Les animo, pues, a responder ante todo con gran generosidad a su primera y fundamental vocación, que es la de santidad, es decir, la perfección de la caridad. El querido Juan Pablo II, en la Exhortación Apostólica Christifideles laici, escribía: "Se puede decir que esta precisamente [es decir, la vocación a la santidad] fue la consigna principal que un Concilio que quería la renovación evangélica de la vida cristiana confió a todos los hijos y las hijas de la Iglesia". Y añadía: "Esta consigna no es una simple exhortación moral, sino más bien una insoportable exigencia del misterio de la Iglesia... Hoy es en extremo urgente que todos los cristianos retomen el camino de la renovación evangélica, acogiendo con generosidad la invitación apostólica a «ser santos en toda la conducta» [1 P. 1, 15]" (n. 16). Crezcan, pues, en una intensa vida interior: nútranse cada día con la Palabra de Dios, alaben al Señor y acojan el don de la salvación en la celebración de la Eucaristía: así intensificarán aquel estilo de caridad que ya les distingue.

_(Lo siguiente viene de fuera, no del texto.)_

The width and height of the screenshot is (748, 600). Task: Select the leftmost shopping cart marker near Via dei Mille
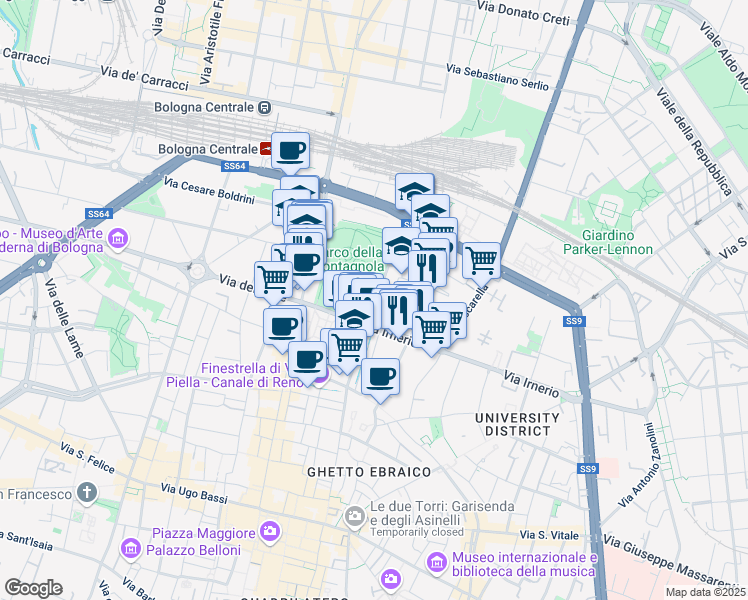coord(273,281)
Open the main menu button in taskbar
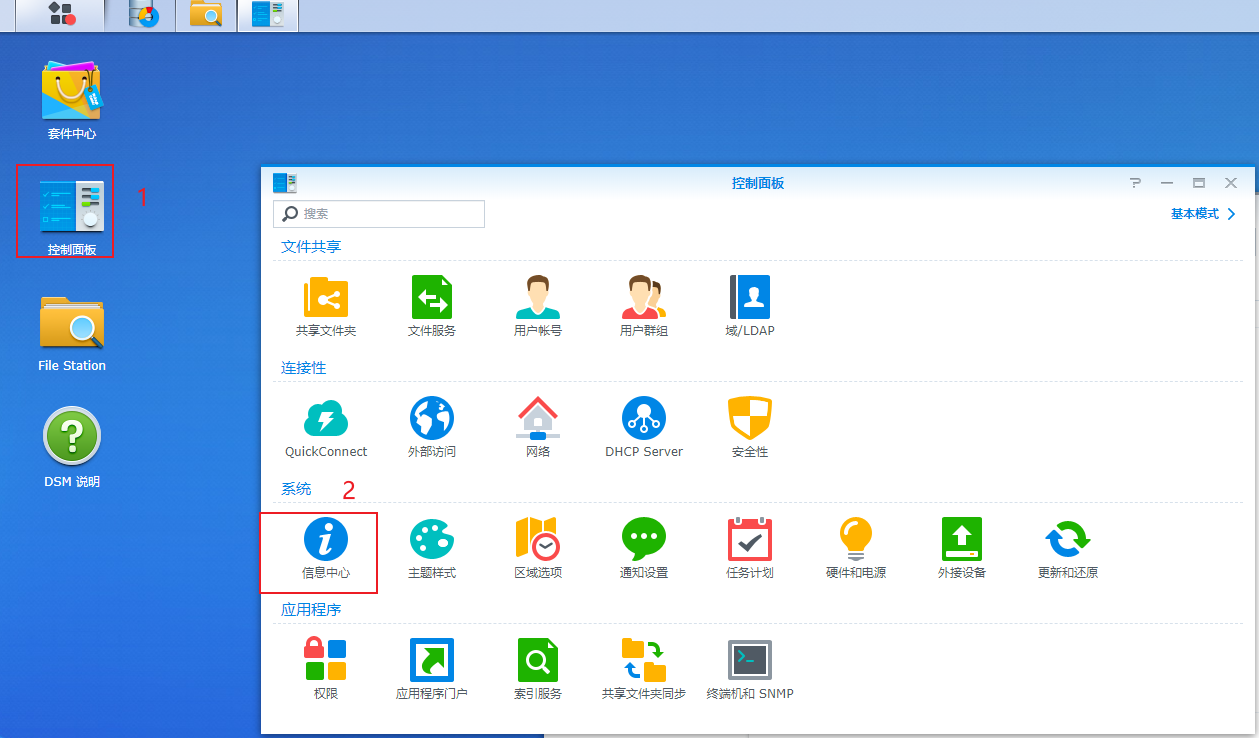 pos(61,15)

Y no olviden que el Señor les habla a través de los pobres a los que sirven. Los pobres son nuestros maestros y benefactores: su oración por ustedes, la enseñanza silenciosa pero elocuente sobre el valor de la vida vivida sin pretensiones, con simplicidad, esencialidad y adaptabilidad a todos los cometidos a los que son llamados a hacer frente, el sentido de la gratitud que les demuestran, son grandes luces y valores humanos y cristianos a los que no debemos ser insensibles, desmintiendo la falsa convicción de que sólo nosotros somos capaces de hacer el bien.
Sean, por último, en la ciudad de Roma y en el mundo, aquella corriente de paz, de cordialidad en las relaciones, de amistad entre los pueblos, a través de la que se afirma y se difunde la cultura del respeto, de la predisposición a la escucha y a acoger el bien de cualquier persona: contribuirán así a hacer un mundo menos desconfiado, menos conflictivo y menos violento.

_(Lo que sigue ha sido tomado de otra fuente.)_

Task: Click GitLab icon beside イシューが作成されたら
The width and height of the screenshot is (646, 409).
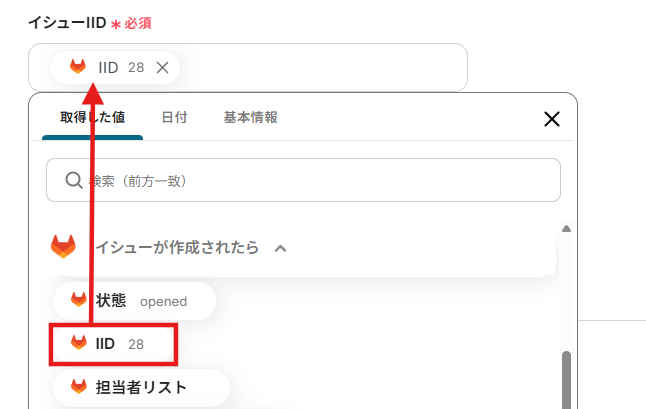Action: (63, 246)
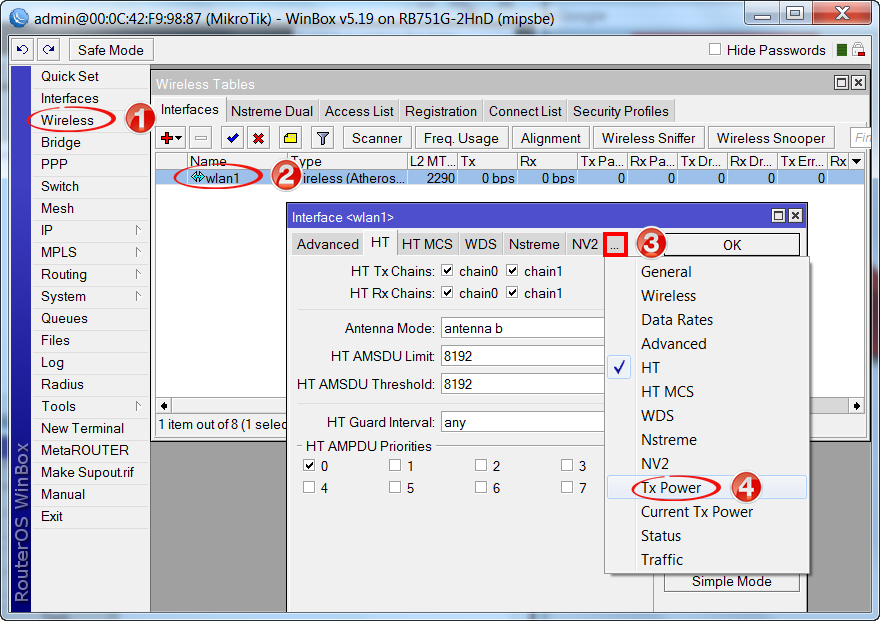Image resolution: width=880 pixels, height=621 pixels.
Task: Click the redo arrow icon
Action: (48, 50)
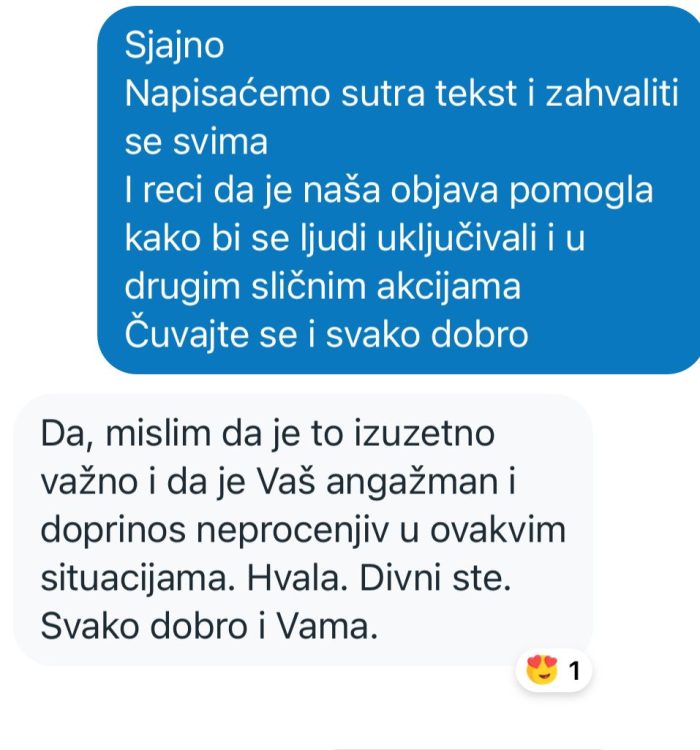Tap the heart-eyes emoji reaction
Screen dimensions: 700x750
[x=542, y=670]
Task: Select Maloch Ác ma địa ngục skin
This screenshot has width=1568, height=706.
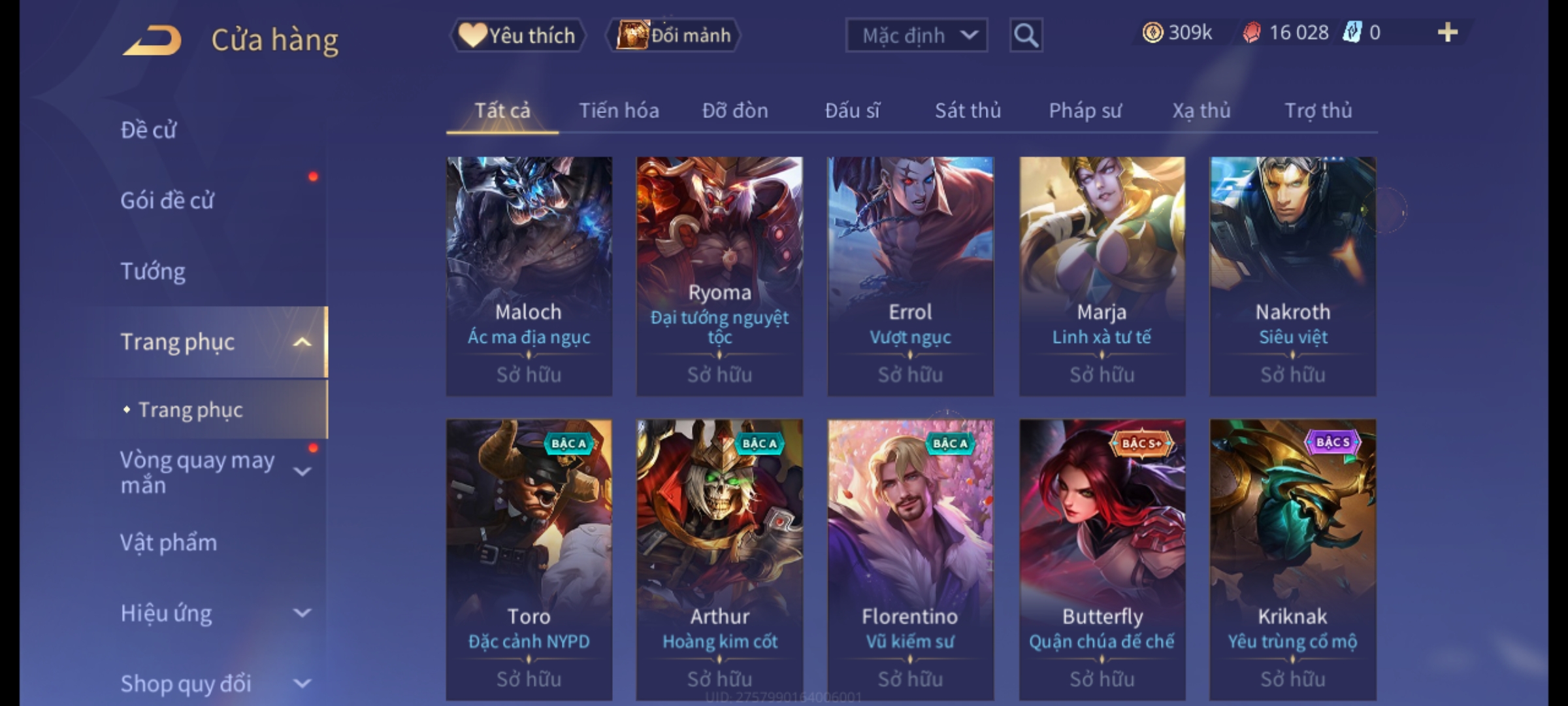Action: pos(529,276)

Sobre el ejemplo de los mártires del siglo XX, cuyo memorial en la antigua basílica de San Bartolomeo en la Isla Tiberina, esfuércense en imitar la valentía de aquellos héroes de la fe y de ser perseverantes en servir el Evangelio, con la seguridad de que – tal como les dijo el año pasado el Santo Padre Benedicto XVI – "la auténtica amistad con Cristo será la fuente de su amor mutuo. Con la ayuda de su Espíritu, podrán contribuir a construir un mundo más fraterno".